_Written tasks:_
a: Translate the following sentence from the text on EPA's mercury rule into Spanish: "EPA’s solution, as noted above, was to claim gigantic co-benefits from coincidental reductions in PM2.5-related emissions."
b: Reproduce the passage of the text on EPA's mercury rule that begins at the words "Exposing EPA’s Co-Benefits" and ends after the words "and the public.".

_Source:_
■ ■ ■
The actual benefit-cost ratio is likely even more abysmal. EPA not only had to skew the epidemiological evidence to infer health benefits worth $4 million to $6 million from the rule’s mercury reductions. It also had to make the unprovable claim that the required mercury reductions would boost the brainpower of a typical child born into a subsistence fishing household by an unmeasurable 0.00209 IQ points.

So if we consider just the rule’s HAP reductions, MATS is the poster child of all-economic-pain-for-no-environmental-gain regulation. A big PR problem for the agency.

EPA’s solution, as noted above, was to claim gigantic co-benefits from coincidental reductions in PM2.5-related emissions.

Exposing EPA’s Co-Benefits PR Trick

Smith finds a pervasive ”quantitative inconsistency” between the rationale EPA uses to set NAAQS and the estimates of public health benefits the agency publishes in its Regulatory Impact Analyses (RIAs), non-NAAQS rulemakings, fact sheets, press releases, and speeches to inform (lobby) Congress and the public.

Smith begins that for PM2.5 and ozone, epidemiological studies do not find a sharp threshold below which all adverse health effects can be ruled out. How then does EPA decide where to set the NAAQS so that allowable pollution concentrations are low enough to protect public health with an adequate margin of safety?

Basically, it’s a matter of expert judgment. As explained in the 2012 NAAQS for PM2.5, EPA examines the literature reporting associations of PM2.5 and health effects, assesses the uncertainties, and decides “where the evidence of associations is strongest” and, conversely, where the agency “has less confidence in the reported associations.” EPA sets the NAAQS at the point where its “confidence in the magnitude and significance of the associations is reduced to such a degree that a standard set at a lower level would not be warranted to provide requisite protection that is neither more nor less than needed to provide an adequate margin of safety.”

Quoting EPA’s 2008 NAAQS for PM2.5, Smith brings out the inescapable implication. The likelihood that emission reductions will produce public health benefits must be less in NAAQS attainment areas than in non-attainment areas. In other words, EPA must have less confidence that emission reductions will produce health benefits in NAAQS attainment areas than in non-attainment areas.
■ ■ ■
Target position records
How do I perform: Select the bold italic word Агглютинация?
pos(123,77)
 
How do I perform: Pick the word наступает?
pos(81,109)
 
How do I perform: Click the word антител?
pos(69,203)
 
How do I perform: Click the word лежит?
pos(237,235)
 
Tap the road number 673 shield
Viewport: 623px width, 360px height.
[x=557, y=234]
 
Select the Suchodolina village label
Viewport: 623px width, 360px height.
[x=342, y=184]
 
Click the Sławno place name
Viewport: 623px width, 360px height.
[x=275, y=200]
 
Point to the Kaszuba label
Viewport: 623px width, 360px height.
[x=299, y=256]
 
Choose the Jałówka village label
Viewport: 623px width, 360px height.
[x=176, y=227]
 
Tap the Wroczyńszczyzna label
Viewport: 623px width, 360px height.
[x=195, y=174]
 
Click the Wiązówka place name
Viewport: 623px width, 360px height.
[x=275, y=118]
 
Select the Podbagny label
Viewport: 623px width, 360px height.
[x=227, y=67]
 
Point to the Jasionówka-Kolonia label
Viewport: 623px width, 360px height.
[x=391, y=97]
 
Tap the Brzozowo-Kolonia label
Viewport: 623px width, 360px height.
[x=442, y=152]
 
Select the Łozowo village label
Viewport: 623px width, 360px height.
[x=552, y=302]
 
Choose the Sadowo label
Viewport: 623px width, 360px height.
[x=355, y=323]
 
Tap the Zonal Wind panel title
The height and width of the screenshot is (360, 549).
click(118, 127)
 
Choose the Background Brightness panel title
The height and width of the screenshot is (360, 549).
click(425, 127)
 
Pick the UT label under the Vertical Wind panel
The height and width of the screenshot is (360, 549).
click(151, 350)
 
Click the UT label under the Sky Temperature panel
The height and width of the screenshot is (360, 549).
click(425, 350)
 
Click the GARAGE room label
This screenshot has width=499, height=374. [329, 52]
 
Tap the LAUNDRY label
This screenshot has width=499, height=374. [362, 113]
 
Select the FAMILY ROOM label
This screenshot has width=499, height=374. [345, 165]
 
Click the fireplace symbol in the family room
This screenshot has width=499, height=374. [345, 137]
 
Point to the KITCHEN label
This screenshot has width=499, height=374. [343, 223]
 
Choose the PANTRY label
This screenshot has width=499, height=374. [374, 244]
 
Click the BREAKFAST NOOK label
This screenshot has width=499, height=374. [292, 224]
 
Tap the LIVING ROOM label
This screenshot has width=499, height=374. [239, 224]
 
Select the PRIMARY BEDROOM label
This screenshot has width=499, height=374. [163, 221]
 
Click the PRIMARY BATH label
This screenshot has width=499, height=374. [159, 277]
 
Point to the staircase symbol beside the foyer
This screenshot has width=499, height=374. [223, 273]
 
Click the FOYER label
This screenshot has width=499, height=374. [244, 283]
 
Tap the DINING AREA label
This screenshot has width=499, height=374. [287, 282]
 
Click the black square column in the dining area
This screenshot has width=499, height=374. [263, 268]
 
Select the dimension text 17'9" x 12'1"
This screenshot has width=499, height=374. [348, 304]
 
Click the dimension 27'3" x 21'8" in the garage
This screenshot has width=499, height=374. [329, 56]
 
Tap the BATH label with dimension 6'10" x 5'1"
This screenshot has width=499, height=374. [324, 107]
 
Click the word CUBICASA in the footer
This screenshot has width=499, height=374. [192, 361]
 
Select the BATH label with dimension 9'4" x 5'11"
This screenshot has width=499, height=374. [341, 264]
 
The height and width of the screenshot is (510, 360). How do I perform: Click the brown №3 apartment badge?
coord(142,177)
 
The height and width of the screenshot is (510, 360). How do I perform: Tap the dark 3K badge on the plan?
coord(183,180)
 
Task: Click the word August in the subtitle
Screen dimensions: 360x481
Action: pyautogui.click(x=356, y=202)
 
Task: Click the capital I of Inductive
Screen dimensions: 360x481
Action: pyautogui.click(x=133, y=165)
■ ■ ■
_Replies:_
a: La solución de la EPA, como se señaló anteriormente, fue afirmar la existencia de enormes beneficios colaterales derivados de reducciones coincidentes en las emisiones relacionadas con el PM2.5.

b:
Exposing EPA’s Co-Benefits PR Trick

Smith finds a pervasive ”quantitative inconsistency” between the rationale EPA uses to set NAAQS and the estimates of public health benefits the agency publishes in its Regulatory Impact Analyses (RIAs), non-NAAQS rulemakings, fact sheets, press releases, and speeches to inform (lobby) Congress and the public.